- _PROVIDED TEXT_:

- - -

Some ways to use ZK-SNARKs for privacy

2022 Jun 15 See all posts

Some ways to use ZK-SNARKs for privacy

Special thanks to Barry Whitehat and Gubsheep for feedback and review.

ZK-SNARKs are a powerful cryptographic tool, and an increasingly important part of the applications that people are building both in the blockchain space and beyond. But they are complicated, both in terms of how they work, and in terms of how you can use them.

My previous post explaining ZK-SNARKs focused on the first question, attempting to explain the math behind ZK-SNARKs in a way that's reasonably understandable but still theoretically complete. This post will focus on the second question: how do ZK-SNARKs fit into existing applications, what are some examples of what they can do, what can't they do, and what are some general guidelines for figuring out whether or not ZK-SNARKing some particular application is possible?

In particular, this post focuses on applications of ZK-SNARKs for preserving privacy.

What does a ZK-SNARK do?

Suppose that you have a public input \(x\), a private input \(w\), and a (public) function \(f(x, w) \rightarrow \{True, False\}\) that performs some kind of verification on the inputs. With a ZK-SNARK, you can prove that you know an \(w\) such that \(f(x, w) = True\) for some given \(f\) and \(x\), without revealing what \(w\) is. Additionally, the verifier can verify the proof much faster it would take for them to compute \(f(x, w)\) themselves, even if they know \(w\).

This gives the ZK-SNARK its two properties: privacy and scalability. As mentioned above, in this post our examples will focus on privacy.

Proof of membership

Suppose that you have an Ethereum wallet, and you want to prove that this wallet has a proof-of-humanity registration, without revealing which registered human you are. We can mathematically describe the function as follows:

The private input (\(w\)): your address \(A\), and the private key \(k\) to your address
The public input (\(x\)): the set of all addresses with verified proof-of-humanity profiles \(\{H_1 ... H_n\}\)
The verification function \(f(x, w)\):
- Interpret \(w\) as the pair \((A, k)\), and \(x\) as the list of valid profiles \(\{H_1 ... H_n\}\)
- Verify that \(A\) is one of the addresses in \(\{H_1 ... H_n\}\)
- Verify that \(privtoaddr(k) = A\)
- Return \(True\) if both verifications pass, \(False\) if either verification fails

The prover generates their address \(A\) and the associated key \(k\), and provides \(w = (A, k)\) as the private input to \(f\). They take the public input, the current set of verified proof-of-humanity profiles \(\{H_1 ... H_n\}\), from the chain. They run the ZK-SNARK proving algorithm, which (assuming the inputs are correct) generates the proof. The prover sends the proof to the verifier and they provide the block height at which they obtained the list of verified profiles.

- - -

- _PROBLEMS TO SOLVE_:
a. Answer these questions using the ZK-SNARK privacy post:
(i) What two properties does a ZK-SNARK have?
(ii) In the proof-of-membership example, what makes up the private input?
(iii) What does the prover provide to the verifier along with the proof?
b. From the ZK-SNARK privacy post, copy the passage that begins at the words "The prover generates" and stops after "of verified profiles.", swapping "verifier" for "auditor".
Rely solely on the post above for your answers.

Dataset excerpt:
- - -

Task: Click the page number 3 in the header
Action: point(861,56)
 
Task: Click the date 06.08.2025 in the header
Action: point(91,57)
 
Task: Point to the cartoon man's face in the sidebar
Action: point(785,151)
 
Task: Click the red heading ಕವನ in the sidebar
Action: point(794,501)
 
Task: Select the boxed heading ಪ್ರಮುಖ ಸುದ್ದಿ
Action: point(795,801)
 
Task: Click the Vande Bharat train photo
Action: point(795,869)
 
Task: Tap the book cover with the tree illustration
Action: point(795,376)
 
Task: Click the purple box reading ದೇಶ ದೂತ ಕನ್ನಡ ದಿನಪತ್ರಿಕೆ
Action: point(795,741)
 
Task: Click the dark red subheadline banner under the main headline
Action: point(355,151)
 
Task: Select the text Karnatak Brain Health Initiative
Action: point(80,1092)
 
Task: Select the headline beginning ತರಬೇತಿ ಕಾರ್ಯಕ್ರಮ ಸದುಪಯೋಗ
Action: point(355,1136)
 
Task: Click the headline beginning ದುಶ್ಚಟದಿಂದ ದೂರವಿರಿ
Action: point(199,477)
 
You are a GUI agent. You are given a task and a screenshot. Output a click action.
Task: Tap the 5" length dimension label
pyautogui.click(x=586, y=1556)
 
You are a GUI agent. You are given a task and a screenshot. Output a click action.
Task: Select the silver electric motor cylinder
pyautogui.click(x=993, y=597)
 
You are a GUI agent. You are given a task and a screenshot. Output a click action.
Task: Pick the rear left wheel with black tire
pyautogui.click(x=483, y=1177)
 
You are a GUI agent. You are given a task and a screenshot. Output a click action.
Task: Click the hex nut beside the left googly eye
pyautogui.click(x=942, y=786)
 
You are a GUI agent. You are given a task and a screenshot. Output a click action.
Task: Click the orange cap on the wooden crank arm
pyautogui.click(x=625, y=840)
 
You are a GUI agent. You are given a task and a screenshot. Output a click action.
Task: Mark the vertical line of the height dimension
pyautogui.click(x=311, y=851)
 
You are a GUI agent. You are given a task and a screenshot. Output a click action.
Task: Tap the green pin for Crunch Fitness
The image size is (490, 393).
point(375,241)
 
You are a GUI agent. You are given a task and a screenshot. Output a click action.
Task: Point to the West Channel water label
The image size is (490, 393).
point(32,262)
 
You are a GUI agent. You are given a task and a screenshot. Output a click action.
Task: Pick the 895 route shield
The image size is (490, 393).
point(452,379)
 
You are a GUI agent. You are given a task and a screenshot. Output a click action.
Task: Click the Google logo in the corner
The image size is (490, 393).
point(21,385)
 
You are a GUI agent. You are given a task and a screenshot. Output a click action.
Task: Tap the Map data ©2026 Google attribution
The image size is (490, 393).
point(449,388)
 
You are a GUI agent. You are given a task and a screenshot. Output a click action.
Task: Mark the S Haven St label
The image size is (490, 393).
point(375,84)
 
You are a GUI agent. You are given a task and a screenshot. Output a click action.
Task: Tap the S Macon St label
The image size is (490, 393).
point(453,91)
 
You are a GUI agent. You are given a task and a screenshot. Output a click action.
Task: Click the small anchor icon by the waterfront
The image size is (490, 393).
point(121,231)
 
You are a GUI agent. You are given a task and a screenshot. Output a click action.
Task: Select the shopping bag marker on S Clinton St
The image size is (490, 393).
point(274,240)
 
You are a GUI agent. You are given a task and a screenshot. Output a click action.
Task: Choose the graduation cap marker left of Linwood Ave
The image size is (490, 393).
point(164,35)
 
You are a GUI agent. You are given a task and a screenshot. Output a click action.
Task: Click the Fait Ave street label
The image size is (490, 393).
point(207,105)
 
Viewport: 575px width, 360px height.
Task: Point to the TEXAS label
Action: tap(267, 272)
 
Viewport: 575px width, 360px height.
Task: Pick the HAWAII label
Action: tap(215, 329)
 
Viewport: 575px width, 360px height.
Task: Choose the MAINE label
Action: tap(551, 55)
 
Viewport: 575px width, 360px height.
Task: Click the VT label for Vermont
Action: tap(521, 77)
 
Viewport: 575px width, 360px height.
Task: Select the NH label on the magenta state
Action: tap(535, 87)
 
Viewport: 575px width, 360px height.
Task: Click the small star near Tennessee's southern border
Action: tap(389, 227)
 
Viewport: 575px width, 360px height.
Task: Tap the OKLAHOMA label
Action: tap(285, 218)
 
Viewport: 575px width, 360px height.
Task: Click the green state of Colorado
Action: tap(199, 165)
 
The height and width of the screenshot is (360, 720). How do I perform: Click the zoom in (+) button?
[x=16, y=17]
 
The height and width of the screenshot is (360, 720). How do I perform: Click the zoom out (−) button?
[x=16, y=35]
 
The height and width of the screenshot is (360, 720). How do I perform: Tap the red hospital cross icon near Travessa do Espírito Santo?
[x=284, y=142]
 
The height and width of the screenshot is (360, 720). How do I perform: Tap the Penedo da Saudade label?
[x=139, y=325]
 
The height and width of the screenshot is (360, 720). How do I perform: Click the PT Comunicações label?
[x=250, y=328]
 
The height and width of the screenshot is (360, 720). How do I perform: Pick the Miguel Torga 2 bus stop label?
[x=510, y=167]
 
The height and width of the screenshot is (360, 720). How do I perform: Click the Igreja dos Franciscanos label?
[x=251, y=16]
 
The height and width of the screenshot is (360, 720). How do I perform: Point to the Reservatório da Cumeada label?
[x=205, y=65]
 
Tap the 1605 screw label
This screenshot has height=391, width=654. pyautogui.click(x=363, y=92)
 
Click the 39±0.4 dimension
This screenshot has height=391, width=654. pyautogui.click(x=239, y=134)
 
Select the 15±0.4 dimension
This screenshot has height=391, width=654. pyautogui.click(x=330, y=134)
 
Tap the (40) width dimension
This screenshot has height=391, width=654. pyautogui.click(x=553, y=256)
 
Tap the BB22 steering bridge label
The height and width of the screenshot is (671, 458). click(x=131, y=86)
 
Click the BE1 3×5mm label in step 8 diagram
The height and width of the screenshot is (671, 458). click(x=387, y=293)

- - -

- _PER-TASK ANSWERS_:
a.
(i) Privacy and scalability.
(ii) Your address A and the private key k to that address.
(iii) The block height at which the prover obtained the list of verified profiles.

b.
The prover generates their address \(A\) and the associated key \(k\), and provides \(w = (A, k)\) as the private input to \(f\). They take the public input, the current set of verified proof-of-humanity profiles \(\{H_1 ... H_n\}\), from the chain. They run the ZK-SNARK proving algorithm, which (assuming the inputs are correct) generates the proof. The prover sends the proof to the auditor and they provide the block height at which they obtained the list of verified profiles.